◆ Pedido
Extraia, sem mudar nada, a parte do trecho sobre a união estável que começa nas palavras "A Lei 8.971, de" e para logo depois de "a união estável.".

◆ Trecho selecionado
= = =

A Lei 8.971, de 29 de dezembro de 1994, primeira lei ordinária que regulamentou a união estável após a entrada em vigor da Constituição cidadã, dispôs sobre os direitos sucessórios resultantes da convivência contemplando os companheiros com o direito aos bens, na falta de descendentes e ascendentes, assim como com o direito ao usufruto vidual, nos mesmos moldes que o artigo 1.611 do Código Civil daquela época contemplava os cônjuges sobreviventes. Mas não outorgou aos companheiros sobreviventes direito real de habitação. Criou-se aqui, portanto, uma diferenciação na esfera da sucessão por morte entre o casamento e a união estável.

Logo em seguida, veio a Lei 9.278, de 10 de maio de 1996, que passou a dar aos companheiros o que lhes faltava: o direito real de habitação, por meio do parágrafo único, do artigo 7o, daquele dispositivo legal.

Chegou-se a dizer que, a partir de então, a(o) companheira(o) sobrevivente tinha mais direitos do que o cônjuge supérstite, na medida em que os cônjuges não podiam cumular usufruto vidual e direito real de habitação, posto que o regime de bens do casamento determinava qual o direito que caberia ao sobrevivente. Como os companheiros não estavam regidos por este ou aquele regime bens, próprio das relações matrimoniais, havia aqueles que sustentavam ter os companheiros sobreviventes direito tanto ao usufruto vidual quanto ao direito real, admitindo-se para a união estável a cumulação que não se admitia para o casamento.”

Consta da justificativa do PL 1.888-A/91, que deu origem à Lei nº 9.278/96, que o objetivo do legislador foi conferir mais direitos e proteções aos casais unidos por união estável, de modo a, respeitando as suas particularidades decorrentes da espécie de vínculo, aproximá-la o quanto possível dos direitos e das proteções conferidas pela lei aos casais unidos pelo casamento: Por isso é de suma importância que a regulamentação da Constituição, nesse caso, evidencie a autonomia da união estável como entidade familiar, com direitos e deveres próprios. Embora nossas leis civis não tenham até hoje reconheci do expressamente o concubinato, a força dos costumes mostrou claramente que a família não é necessariamente constituída pelo casamento e o Poder Público vem estendendo sua proteção às famílias naturais.

Apesar do reconhecimento indireto do concubinato, permaneceram as grandes diferenças de direitos e de proteções entre este e o casamento. A mulher sempre teve que lutar com grandes dificuldades para fazer valer seus direitos, tendo necessariamente que acionar a Justiça, não nas Varas de Família, mas sim nas Cíveis, como se se tratasse de um mero conflito entre sócios; teria que pedir ao Juiz que reconhecesse uma sociedade de fato com seu companheiro e somente a partir dessa declaração judicial é que reivindicaria partilha de bens ou simples compensação pecuniária por anos de vida em comum, como se casada fora.

= = =

◆ Registros mostrados
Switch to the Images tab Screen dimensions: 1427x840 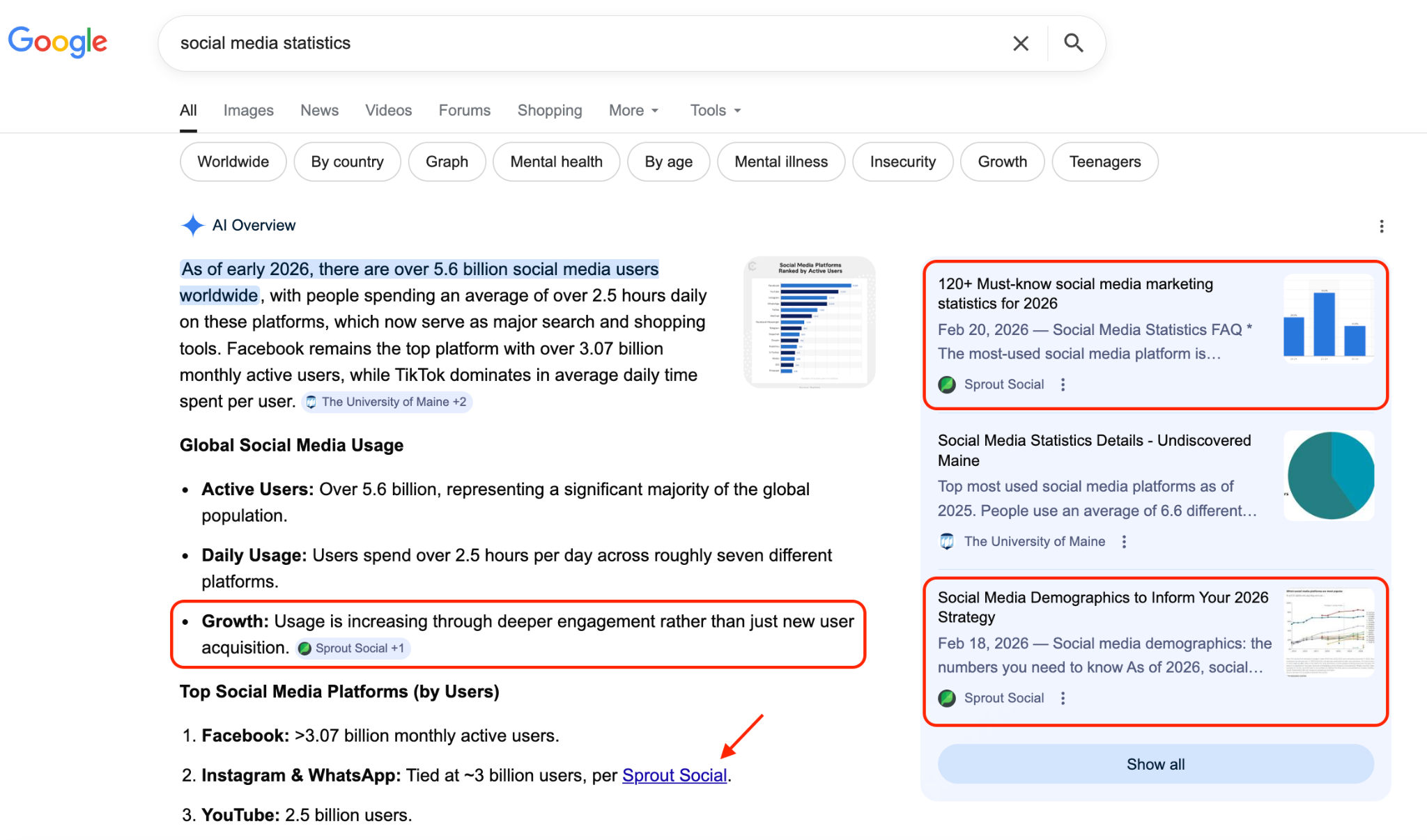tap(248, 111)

= = =

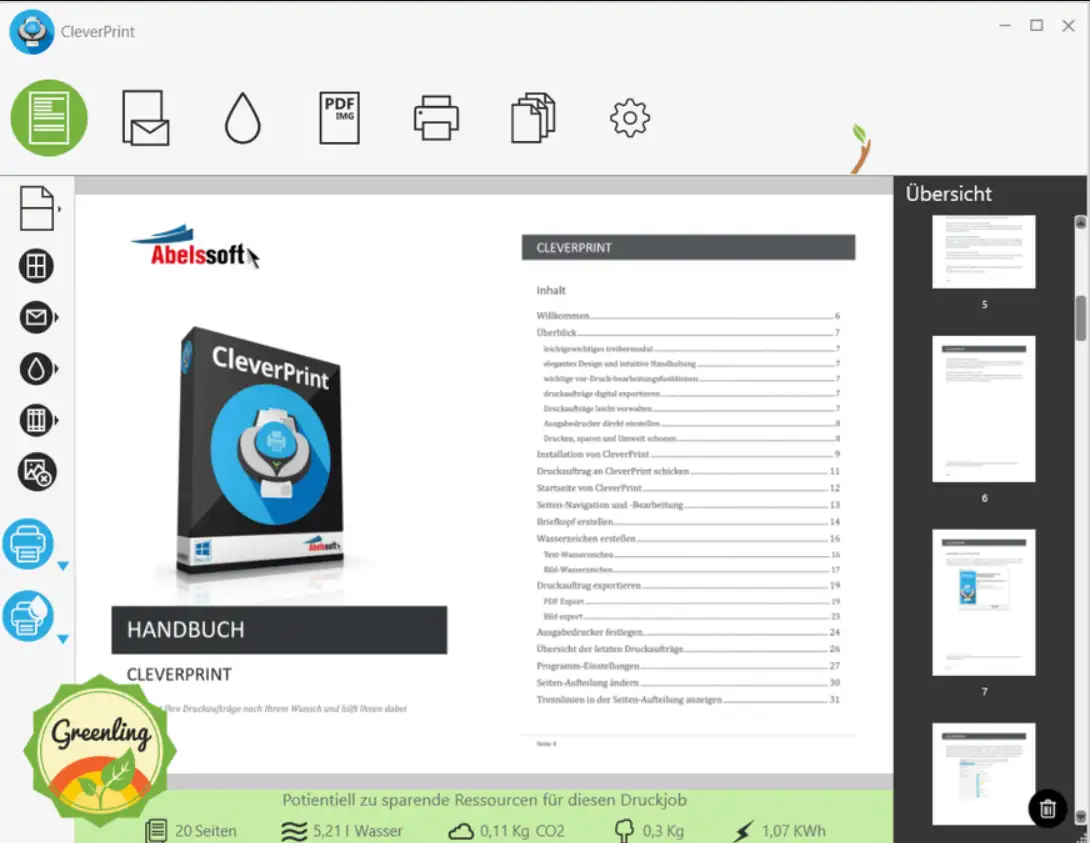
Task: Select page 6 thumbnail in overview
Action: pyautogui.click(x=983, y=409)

= = =

◆ Resposta esperada
A Lei 8.971, de 29 de dezembro de 1994, primeira lei ordinária que regulamentou a união estável após a entrada em vigor da Constituição cidadã, dispôs sobre os direitos sucessórios resultantes da convivência contemplando os companheiros com o direito aos bens, na falta de descendentes e ascendentes, assim como com o direito ao usufruto vidual, nos mesmos moldes que o artigo 1.611 do Código Civil daquela época contemplava os cônjuges sobreviventes. Mas não outorgou aos companheiros sobreviventes direito real de habitação. Criou-se aqui, portanto, uma diferenciação na esfera da sucessão por morte entre o casamento e a união estável.